Export all acquisitions together as a single NetCDF.

In [26]:
combined_dataset

In [27]:
def export_xarray_to_netcdf(data, path):
    """
    Exports an xarray object as a single NetCDF file.

    Parameters
    ----------
    data: xarray.Dataset or xarray.DataArray
        The Dataset or DataArray to export.
    path: str
        The path to store the exported NetCDF file at.
        Must include the filename and ".nc" extension.
    """
    # Record original attributes to restore after export.
    orig_data_attrs = data.attrs.copy()
    orig_data_var_attrs = {}
    if isinstance(data, xr.Dataset):
        for data_var in data.data_vars:
            orig_data_var_attrs[data_var] = data[data_var].attrs.copy()

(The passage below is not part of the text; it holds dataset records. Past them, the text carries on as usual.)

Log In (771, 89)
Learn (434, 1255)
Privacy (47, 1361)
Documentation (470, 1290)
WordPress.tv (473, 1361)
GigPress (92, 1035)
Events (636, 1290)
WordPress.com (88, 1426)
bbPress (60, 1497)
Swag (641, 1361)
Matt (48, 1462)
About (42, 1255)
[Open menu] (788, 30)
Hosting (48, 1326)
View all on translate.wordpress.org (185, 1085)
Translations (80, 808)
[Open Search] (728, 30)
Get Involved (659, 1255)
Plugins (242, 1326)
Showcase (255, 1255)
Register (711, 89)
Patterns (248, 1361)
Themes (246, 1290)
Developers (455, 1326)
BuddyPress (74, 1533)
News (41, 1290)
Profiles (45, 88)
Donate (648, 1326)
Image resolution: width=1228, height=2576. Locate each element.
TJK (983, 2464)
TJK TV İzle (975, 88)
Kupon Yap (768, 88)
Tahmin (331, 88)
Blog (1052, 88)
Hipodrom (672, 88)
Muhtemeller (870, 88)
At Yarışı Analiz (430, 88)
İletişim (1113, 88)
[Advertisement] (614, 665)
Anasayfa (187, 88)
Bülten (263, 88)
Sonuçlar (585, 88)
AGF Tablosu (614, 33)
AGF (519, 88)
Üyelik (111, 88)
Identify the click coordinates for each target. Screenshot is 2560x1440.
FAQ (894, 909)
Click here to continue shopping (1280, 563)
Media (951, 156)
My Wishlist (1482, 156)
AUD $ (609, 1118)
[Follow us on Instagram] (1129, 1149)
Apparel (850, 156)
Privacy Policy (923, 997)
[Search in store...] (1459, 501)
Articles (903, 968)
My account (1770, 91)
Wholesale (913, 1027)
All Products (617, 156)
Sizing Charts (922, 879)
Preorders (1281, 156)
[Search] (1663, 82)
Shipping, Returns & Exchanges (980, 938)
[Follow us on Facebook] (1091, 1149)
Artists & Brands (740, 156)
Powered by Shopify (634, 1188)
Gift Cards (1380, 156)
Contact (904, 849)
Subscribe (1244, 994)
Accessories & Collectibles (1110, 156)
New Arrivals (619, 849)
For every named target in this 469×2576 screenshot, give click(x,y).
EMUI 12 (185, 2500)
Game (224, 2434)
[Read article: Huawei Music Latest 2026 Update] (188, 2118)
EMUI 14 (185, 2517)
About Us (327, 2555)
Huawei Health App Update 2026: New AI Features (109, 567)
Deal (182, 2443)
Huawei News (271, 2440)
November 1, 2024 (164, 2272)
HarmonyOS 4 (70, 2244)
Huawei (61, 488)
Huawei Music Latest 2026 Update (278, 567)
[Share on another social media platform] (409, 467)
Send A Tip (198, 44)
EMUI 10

    # If present, convert the CRS object from the Data Cube to a string.
    # String and numeric attributes are retained.
    # All other attributes are removed.
    def handle_attr(data, attr):
        if attr == 'crs' and not isinstance(data.attrs[attr], str):
            data.attrs[attr] = data.crs.crs_str
        elif not isinstance(data.attrs[attr], (str, int, float)):
            del data.attrs[attr]

    # To be able to call `xarray.Dataset.to_netcdf()`, convert the CRS
    # object from the Data Cube to a string, retain string and numeric
    # attributes, and remove all other attributes.
    for attr in data.attrs:
        handle_attr(data, attr)
    if isinstance(data, xr.Dataset):
        for data_var in data.data_vars:
            for attr in list(data[data_var].attrs):
                handle_attr(data[data_var], attr)
    # Move units from the time coord attributes to its encoding.
    if 'time' in data.coords:
        orig_time_attrs = data.time.attrs.copy()
        if 'units' in data.time.attrs:
            time_units = data.time.attrs['units']
            del data.time.attrs['units']
            data.time.encoding['units'] = time_units
    # Export to NetCDF.
    data.to_netcdf(path)
    # Restore original attributes.
    data.attrs = orig_data_attrs
    if 'time' in data.coords:
        data.time.attrs = orig_time_attrs
    if isinstance(data, xr.Dataset):
        for data_var in data.data_vars:
            data[data_var].attrs = orig_data_var_attrs[data_var]

In [28]:
import os
# from utils.data_cube_utilities.import_export import export_xarray_to_netcdf

# Ensure the output directory exists before writing to it.
ls_num = 7 if platform=='LANDSAT_7' else 8
output_dir = f"output/netcdfs/landsat{ls_num}"
if not os.path.exists(output_dir):
    os.mkdir(output_dir)

output_file_path = output_dir + f"/ls{ls_num}_netcdf_example.nc"
# Remove the file if it exists to avoid an error.
# if os.path.isfile(output_file_path):
#     os.remove(output_file_path)
export_xarray_to_netcdf(combined_dataset, output_file_path)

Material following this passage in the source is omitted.